Progress in EBV Vaccines

Abstract

The Epstein-Barr virus (EBV) is a ubiquitous pathogen that imparts a significant burden of disease on the human population. EBV is the primary cause of infectious mononucleosis and is etiologically linked to the development of numerous malignancies. In recent years, evidence has also been amassed that strongly implicate EBV in the development of several autoimmune diseases, including multiple sclerosis. Prophylactic and therapeutic vaccination has been touted as a possible means of preventing EBV infection and controlling EBV-associated diseases. However, despite several decades of research, no licensed EBV vaccine is available. The majority of EBV vaccination studies over the last two decades have focused on the major envelope protein gp350, culminating in a phase II clinical trial that showed soluble gp350 reduced the incidence of IM, although it was unable to protect against EBV infection. Recently, novel vaccine candidates with increased structural complexity and antigenic content have been developed. The ability of next generation vaccines to safeguard against B-cell and epithelial cell infection, as well as to target infected cells during all phases of infection, is likely to decrease the negative impact of EBV infection on the human population.

Keywords: EBV (Epstein-Barr virus); lympho proliferative disorder; oncogenic; vaccine; γ-herpesvirus.

Figure 1

The targeting of EBV virions and EBV-infected cells by the adaptive immune system. Humoral immunity respectively targets EBV virions and EBV-infected cells through neutralizing antibodies (1) and antibody dependent-cellular cytotoxicity (ADCC) (2). The targeting of virions by neutralizing antibodies prevents the infection of host cells, while the binding of antibodies to glycoproteins at the surface of lytically replicating cells enable their recognition and elimination by natural killer (NK) cells. Vaccines geared toward stimulating humoral immunity against the major envelope glycoprotein gp350 have previously been tested in several clinical studies (–22). (3) EBV-infected cells that display viral antigens on major histocompatibility (MHC) molecules are recognized by cytolytic T cells, which release cytotoxic granules (e.g., perforin and granzymes) and trigger apoptosis in infected cells. A vaccine that elicits EBNA3A-specific T cells responses has previously been investigated in a clinical trial (23). The ability of future EBV vaccines to stimulate potent humoral and cellular immune responses are likely to provide optimal protection against EBV infection.

Figure 2

The antigenicity of EBV during a single infection cycle. (Top panel) Incoming virions target permissive cells within the oropharynx, lytic replication ensues and amplifies the number of virions within newly infected hosts (not shown).

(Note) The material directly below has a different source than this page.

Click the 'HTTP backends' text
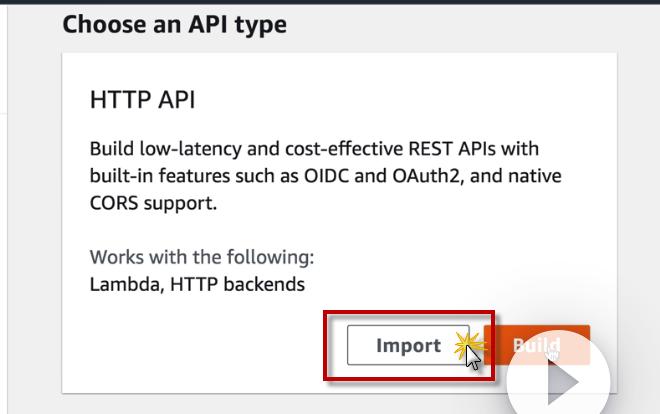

Virions subsequently infect naïve B cells within underlying lymphoid tissues. The presence of numerous glycoproteins at the surface of virions renders them vulnerable to neutralizing bodies (humoral immunity). Newly infected naïve B cells, also referred to as pre-latent, express a handful of lytic and latent antigens. Infected B cells subsequently transition through several latency stages (III → II → 0), gradually reducing the number of EBV antigens that are expressed, eventually resulting in the establishment of latency 0 in quiescent memory B cells. Since no EBV antigens are expressed during latency 0, it enables infected cells to evade immune recognition. However, EBV-infected memory B cells are maintained through normal B-cell homeostatic mechanisms and express EBNA1 when they divide (latency I). The expression of viral antigens during pre-latency, latency I, II, and III renders the infected cells vulnerable to EBV-specific T cells (cellular immunity). Circulating B cells that re-enter the nasopharyngeal lymphoid system differentiate into plasma cells that support lytic replication. The expression of approximately 80 viral proteins, several of which are displayed at the surface of infected cells, exposes these cells to EBV-specific T cells (cellular immunity), and ADCC (humoral immunity). Virions released from lytically replicating cells can initiate another cycle of infection if they are not targeted by neutralizing antibodies (humoral immunity). (Bottom panel) The number and nature of EBV antigens fluctuates throughout a single infection cycle and these proteins are targeted by humoral immunity and/or cellular immunity.

Figure 3

Prophylactic EBV vaccine candidates vary in their structural complexity and antigenic content. (A) An epitope peptide from EBNA3A. (B) Recombinant gp350 expressed as a monomeric protein. (C) EBV latent antigens (red) conjugated to dendritic cell- or B-cell-specific antibodies. (D) Multimeric forms of EBV structural proteins can be generated through the use of multimerization domains (black). (E) Self-assembling ferritin nanoparticles presenting gp350. (F) Chimeric NDV VLPs containing lytic (green) and latent (red) EBV antigens. Several EBV antigens (viz. gp350, gH/gL, g, EBNA1, and LMP2) have been targeted using this platform. (G) EBV VLPs comprise numerous envelope (green), tegument (blue), and capsid (gray) proteins. (H) The tegument of EBV VLPs can be modified to contain latent antigens (red).